**TASK PROMPT**. Check each line below for the word "editor" and give the number of lines that have it, nothing more.

**Collected data**.
◆ ◆ ◆

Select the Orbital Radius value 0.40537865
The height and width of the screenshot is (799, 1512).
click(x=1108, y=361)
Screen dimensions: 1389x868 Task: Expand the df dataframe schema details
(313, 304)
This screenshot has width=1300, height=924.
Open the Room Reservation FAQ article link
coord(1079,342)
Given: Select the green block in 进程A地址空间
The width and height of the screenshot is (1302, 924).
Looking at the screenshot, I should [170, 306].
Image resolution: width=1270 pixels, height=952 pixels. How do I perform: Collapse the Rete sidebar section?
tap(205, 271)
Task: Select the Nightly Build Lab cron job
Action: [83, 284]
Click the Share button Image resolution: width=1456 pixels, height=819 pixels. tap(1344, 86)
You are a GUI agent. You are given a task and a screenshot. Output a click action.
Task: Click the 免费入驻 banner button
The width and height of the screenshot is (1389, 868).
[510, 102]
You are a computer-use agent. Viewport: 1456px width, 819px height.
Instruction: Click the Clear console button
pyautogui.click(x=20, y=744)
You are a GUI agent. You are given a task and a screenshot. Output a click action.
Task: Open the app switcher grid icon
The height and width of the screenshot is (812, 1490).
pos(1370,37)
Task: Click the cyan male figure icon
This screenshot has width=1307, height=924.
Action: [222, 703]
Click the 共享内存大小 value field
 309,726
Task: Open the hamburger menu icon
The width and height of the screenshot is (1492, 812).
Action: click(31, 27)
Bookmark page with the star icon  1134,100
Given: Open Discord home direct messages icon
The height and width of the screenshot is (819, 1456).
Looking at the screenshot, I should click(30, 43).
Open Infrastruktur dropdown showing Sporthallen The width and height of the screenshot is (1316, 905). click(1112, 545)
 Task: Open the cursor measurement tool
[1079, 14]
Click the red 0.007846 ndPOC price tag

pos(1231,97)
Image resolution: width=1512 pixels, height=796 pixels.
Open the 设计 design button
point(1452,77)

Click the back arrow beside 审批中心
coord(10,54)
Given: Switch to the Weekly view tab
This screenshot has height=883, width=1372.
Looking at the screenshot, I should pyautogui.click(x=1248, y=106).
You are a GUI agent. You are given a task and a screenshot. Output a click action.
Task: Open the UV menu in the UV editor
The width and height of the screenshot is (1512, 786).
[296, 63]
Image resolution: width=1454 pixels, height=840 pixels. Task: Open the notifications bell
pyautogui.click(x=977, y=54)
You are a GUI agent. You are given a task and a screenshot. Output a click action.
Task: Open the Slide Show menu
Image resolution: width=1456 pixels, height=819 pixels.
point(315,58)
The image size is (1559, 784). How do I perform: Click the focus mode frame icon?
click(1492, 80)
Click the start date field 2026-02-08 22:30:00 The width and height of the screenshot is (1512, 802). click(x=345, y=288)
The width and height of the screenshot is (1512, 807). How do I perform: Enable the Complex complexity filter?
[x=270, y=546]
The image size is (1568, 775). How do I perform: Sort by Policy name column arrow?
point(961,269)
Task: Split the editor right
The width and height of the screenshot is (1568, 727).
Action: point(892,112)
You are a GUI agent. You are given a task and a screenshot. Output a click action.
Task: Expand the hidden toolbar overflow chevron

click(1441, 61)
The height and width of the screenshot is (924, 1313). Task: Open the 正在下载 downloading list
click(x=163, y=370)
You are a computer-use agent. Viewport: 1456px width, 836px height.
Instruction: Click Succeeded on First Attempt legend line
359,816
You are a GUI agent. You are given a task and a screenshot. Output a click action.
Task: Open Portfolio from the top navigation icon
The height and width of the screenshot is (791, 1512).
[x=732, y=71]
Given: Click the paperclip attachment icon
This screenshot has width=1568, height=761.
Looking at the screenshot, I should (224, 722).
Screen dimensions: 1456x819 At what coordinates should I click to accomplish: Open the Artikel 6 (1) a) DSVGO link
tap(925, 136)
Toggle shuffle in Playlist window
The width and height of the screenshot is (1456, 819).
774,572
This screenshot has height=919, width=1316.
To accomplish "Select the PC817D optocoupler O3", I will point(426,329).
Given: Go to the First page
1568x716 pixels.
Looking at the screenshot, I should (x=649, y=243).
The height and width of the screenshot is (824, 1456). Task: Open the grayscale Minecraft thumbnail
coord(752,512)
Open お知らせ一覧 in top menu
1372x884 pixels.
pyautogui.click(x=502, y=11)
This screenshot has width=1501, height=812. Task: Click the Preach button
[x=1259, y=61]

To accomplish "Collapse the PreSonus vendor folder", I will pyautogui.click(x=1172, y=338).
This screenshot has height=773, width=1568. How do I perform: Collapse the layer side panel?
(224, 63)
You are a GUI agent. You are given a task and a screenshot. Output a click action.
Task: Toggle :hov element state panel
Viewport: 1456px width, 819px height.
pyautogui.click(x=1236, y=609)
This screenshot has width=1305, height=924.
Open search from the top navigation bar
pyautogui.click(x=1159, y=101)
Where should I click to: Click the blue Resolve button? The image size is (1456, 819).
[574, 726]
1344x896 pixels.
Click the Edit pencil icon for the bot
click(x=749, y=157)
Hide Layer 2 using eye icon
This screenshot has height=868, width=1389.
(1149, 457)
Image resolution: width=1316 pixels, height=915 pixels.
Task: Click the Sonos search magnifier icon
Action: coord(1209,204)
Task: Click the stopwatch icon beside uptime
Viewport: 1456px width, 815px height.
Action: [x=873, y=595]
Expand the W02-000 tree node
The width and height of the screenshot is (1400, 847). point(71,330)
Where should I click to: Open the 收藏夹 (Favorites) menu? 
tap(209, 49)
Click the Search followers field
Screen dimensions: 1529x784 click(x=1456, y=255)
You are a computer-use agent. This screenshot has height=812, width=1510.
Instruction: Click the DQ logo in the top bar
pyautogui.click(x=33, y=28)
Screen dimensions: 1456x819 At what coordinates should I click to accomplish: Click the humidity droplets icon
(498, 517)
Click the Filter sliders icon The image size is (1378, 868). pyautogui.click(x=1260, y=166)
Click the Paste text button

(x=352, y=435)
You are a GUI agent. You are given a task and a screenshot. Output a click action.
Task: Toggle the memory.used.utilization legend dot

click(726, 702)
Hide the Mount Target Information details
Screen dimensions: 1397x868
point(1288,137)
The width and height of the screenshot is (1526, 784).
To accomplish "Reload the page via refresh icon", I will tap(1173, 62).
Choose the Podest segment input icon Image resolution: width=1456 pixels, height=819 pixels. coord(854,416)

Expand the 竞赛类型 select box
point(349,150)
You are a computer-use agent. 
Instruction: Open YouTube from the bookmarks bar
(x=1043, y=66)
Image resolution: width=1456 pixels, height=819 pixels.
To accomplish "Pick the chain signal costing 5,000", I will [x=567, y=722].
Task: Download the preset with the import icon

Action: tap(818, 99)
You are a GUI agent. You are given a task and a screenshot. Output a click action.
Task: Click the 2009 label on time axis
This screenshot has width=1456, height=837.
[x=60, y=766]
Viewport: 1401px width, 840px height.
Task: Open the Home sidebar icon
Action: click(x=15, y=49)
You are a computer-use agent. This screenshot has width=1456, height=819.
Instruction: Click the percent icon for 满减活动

◆ ◆ ◆

**EXERCISE ANSWER**. 2